So this is something which we’ve picked up from launches of software products. When you find a bug or problem, it is essential that you do not perform last-minute changes right before go-live. Murphy’s law means that this small change is bound to have larger unseen repercussions.

Rather than putting a quick-fix in place, your website launch checklist should serve as a way of identifying potential issues.

If problems are identified – take note of them, then perform a “War Room” meeting, to discuss the severity of the bug, whether you can live with it and whether or not you should delay the launch to fix and test the problem.

Anything which is not on the critical path should go to the list of post-launch enhancements (see more details below).

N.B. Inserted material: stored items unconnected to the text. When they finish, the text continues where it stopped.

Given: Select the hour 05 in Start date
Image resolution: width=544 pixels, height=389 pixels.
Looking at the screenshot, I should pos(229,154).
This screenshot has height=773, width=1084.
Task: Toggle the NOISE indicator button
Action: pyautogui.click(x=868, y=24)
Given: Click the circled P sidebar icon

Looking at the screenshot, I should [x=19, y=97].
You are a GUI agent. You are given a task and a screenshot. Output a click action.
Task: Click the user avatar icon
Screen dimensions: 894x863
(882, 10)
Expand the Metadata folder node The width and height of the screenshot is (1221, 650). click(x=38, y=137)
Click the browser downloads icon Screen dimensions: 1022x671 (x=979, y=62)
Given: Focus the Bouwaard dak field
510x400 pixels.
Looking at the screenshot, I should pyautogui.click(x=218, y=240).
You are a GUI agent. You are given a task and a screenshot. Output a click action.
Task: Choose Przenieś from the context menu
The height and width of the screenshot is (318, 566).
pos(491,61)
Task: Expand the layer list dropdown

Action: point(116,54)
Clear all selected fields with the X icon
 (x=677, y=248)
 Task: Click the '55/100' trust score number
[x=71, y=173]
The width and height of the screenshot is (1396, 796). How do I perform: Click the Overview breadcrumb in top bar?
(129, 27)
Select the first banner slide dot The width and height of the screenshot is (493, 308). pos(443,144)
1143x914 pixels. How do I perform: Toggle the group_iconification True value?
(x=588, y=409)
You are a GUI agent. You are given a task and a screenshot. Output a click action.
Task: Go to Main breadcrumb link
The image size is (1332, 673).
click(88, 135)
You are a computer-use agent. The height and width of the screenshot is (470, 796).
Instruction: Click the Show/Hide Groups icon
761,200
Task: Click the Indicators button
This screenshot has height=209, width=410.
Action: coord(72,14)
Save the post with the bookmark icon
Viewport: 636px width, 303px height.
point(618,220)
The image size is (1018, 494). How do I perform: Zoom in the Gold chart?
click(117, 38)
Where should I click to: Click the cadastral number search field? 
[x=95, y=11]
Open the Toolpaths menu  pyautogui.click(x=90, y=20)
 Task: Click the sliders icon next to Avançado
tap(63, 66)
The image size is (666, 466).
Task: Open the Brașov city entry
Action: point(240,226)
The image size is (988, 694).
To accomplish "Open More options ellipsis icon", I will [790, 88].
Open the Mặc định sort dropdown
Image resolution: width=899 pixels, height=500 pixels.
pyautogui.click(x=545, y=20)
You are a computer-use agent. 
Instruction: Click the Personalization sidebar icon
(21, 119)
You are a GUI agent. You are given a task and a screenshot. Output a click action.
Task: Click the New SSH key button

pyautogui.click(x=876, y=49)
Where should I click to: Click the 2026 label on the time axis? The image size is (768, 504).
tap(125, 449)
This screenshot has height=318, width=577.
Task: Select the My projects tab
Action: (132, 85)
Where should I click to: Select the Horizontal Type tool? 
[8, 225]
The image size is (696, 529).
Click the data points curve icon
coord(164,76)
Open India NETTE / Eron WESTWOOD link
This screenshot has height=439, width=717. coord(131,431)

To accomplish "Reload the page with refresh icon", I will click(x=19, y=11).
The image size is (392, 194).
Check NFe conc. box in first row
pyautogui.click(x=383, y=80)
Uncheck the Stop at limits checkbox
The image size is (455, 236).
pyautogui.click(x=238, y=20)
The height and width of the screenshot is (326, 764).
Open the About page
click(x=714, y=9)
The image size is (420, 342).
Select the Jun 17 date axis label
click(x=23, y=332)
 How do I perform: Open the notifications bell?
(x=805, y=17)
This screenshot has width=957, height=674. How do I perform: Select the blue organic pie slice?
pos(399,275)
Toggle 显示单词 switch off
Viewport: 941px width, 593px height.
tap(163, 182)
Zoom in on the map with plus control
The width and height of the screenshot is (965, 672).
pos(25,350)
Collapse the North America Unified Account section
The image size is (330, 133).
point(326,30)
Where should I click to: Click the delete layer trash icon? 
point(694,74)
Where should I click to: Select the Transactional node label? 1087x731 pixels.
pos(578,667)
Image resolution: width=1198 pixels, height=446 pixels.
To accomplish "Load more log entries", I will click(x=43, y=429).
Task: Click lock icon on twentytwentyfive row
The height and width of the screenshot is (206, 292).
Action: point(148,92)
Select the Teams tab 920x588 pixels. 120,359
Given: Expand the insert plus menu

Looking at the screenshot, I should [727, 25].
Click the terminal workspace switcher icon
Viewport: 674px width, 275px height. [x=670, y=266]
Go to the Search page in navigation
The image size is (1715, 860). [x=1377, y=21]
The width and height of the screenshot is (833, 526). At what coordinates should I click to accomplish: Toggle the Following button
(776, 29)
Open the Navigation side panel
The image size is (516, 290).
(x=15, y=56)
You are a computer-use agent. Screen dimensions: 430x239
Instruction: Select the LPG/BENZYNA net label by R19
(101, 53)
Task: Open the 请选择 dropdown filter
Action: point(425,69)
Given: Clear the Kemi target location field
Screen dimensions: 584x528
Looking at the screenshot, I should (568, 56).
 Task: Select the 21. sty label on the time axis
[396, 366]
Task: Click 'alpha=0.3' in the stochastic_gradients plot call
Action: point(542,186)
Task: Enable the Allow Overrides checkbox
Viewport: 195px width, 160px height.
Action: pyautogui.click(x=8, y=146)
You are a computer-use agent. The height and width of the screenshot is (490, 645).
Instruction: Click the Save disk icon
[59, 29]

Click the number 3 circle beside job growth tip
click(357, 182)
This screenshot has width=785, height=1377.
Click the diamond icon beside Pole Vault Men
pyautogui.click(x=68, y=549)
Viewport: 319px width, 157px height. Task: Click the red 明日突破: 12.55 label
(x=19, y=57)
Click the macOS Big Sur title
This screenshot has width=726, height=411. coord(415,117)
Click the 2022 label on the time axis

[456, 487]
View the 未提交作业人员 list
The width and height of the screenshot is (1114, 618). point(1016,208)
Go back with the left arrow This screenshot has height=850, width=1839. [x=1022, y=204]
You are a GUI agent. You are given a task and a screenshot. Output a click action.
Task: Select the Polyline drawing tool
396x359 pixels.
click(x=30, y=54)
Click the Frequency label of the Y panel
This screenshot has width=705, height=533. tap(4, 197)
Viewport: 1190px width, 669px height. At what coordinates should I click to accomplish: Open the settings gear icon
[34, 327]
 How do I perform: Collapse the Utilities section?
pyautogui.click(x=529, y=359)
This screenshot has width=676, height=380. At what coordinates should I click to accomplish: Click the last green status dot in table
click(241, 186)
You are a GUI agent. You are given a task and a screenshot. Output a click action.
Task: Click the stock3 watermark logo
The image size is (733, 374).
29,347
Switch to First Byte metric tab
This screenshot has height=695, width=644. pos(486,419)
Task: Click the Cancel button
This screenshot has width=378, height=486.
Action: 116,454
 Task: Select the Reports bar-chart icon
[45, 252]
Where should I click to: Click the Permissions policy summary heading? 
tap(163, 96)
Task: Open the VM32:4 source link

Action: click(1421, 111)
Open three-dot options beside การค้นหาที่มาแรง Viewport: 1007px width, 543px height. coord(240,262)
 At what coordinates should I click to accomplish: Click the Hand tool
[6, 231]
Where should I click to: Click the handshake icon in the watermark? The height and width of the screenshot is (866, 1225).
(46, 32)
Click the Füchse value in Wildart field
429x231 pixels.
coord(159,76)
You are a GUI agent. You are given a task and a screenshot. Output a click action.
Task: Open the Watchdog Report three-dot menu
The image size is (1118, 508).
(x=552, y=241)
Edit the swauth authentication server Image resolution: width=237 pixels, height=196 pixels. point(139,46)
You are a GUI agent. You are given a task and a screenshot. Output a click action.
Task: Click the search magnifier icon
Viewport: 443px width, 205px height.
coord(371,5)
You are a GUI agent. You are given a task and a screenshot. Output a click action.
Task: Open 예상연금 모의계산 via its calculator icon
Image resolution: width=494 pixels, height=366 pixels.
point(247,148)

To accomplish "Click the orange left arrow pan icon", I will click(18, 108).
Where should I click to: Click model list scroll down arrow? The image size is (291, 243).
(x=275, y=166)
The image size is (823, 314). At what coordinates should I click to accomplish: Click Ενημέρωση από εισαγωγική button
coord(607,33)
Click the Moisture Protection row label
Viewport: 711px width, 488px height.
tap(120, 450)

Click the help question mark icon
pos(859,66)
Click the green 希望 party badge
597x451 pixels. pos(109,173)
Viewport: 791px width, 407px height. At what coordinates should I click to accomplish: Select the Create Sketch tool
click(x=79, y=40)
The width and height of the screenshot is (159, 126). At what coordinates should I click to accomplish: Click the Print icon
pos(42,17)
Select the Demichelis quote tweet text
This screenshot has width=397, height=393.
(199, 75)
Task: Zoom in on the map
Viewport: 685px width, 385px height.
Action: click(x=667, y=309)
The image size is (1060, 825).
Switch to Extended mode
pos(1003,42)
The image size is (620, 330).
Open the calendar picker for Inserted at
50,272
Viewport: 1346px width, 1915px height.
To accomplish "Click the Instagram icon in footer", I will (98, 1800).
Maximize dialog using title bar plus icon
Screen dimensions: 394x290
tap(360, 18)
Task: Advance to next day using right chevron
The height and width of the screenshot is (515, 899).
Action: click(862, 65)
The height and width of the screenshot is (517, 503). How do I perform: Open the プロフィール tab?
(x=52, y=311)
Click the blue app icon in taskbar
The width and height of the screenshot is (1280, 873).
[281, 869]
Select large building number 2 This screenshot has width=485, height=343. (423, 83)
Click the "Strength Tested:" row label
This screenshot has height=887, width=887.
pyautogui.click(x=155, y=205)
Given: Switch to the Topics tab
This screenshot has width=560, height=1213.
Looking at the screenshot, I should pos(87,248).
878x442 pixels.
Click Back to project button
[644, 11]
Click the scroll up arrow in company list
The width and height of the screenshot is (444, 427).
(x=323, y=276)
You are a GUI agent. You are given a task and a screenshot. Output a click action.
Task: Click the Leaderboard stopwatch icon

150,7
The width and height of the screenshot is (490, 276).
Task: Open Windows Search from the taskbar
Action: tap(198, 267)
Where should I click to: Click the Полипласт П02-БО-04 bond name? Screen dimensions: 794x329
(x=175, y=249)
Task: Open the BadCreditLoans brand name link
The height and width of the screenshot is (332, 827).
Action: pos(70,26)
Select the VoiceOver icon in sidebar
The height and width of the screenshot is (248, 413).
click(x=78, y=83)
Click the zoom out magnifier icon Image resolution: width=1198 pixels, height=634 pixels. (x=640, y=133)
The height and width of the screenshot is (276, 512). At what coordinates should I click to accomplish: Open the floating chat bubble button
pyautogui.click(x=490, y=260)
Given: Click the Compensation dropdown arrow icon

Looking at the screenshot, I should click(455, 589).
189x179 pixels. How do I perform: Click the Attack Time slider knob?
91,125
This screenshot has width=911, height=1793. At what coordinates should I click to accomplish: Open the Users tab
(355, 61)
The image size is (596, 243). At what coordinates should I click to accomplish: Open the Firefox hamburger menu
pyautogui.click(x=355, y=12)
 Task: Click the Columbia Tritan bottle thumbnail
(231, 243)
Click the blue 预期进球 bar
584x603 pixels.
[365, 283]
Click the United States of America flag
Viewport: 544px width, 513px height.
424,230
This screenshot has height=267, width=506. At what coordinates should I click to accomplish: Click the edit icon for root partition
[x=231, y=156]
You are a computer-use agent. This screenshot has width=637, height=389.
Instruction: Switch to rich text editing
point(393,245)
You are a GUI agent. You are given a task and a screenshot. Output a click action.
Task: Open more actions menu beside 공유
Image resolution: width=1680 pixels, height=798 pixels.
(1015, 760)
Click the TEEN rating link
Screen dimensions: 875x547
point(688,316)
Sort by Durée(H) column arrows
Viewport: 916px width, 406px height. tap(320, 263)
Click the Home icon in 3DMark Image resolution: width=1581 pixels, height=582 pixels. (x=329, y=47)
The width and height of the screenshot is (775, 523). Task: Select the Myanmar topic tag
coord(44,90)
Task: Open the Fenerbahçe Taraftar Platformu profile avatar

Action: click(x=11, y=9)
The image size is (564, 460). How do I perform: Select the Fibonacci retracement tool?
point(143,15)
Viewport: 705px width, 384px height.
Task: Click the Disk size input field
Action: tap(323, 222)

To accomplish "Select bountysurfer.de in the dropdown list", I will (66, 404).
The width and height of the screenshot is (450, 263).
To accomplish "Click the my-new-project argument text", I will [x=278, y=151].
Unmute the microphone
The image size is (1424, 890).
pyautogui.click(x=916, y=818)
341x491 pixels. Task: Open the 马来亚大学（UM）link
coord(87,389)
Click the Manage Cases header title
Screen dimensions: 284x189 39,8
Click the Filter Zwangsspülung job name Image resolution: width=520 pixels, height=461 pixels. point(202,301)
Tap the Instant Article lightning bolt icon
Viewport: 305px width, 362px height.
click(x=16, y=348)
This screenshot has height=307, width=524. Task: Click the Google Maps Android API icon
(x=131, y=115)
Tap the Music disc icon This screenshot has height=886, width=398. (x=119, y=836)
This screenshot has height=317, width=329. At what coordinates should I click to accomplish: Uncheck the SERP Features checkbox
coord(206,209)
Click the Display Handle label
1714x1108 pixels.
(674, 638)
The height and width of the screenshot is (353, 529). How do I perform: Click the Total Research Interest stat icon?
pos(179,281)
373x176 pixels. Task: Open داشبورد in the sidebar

Step 1: Make your own list of action items

Whilst we have provided a template of tasks to do as the ultimate website launch checklist, some of these won’t apply to your site. There will definitely be a few others that apply to your site but aren’t listed here. So pick up this list and customize it as necessary. If there are different team members doing specific parts of the work, assign the different tasks to different specialists.


Step 2: Plan a launch date

Your website launch date depends on quite of few things – all of which can impact the launch date. Besides the actual work involved, there are going to be many factors that are involved in choosing an appropriate website launch date. Seasonals changes, launches of products, companies or services, marketing campaigns, or any other things which might affect (positively or negatively) your website launch should be taken into consideration.

Pick a website launch date

Step 3: Prepare a contingency plan

Just like everything else, things are bound to go horribly wrong sometimes. What happens if a core developer leaves? What if content, copy, imagery, or other assets are not provided in time for launch? How will you handle change requests late in the day? Is the launch date set in stone and what happens if critical issues are found around the launch date? When shit hits the fan – a contingency plan makes sure that not everybody is running around like headless chickens.

Step 4: Set up development, staging, and live environments

Most website projects will require 3 environments to work on.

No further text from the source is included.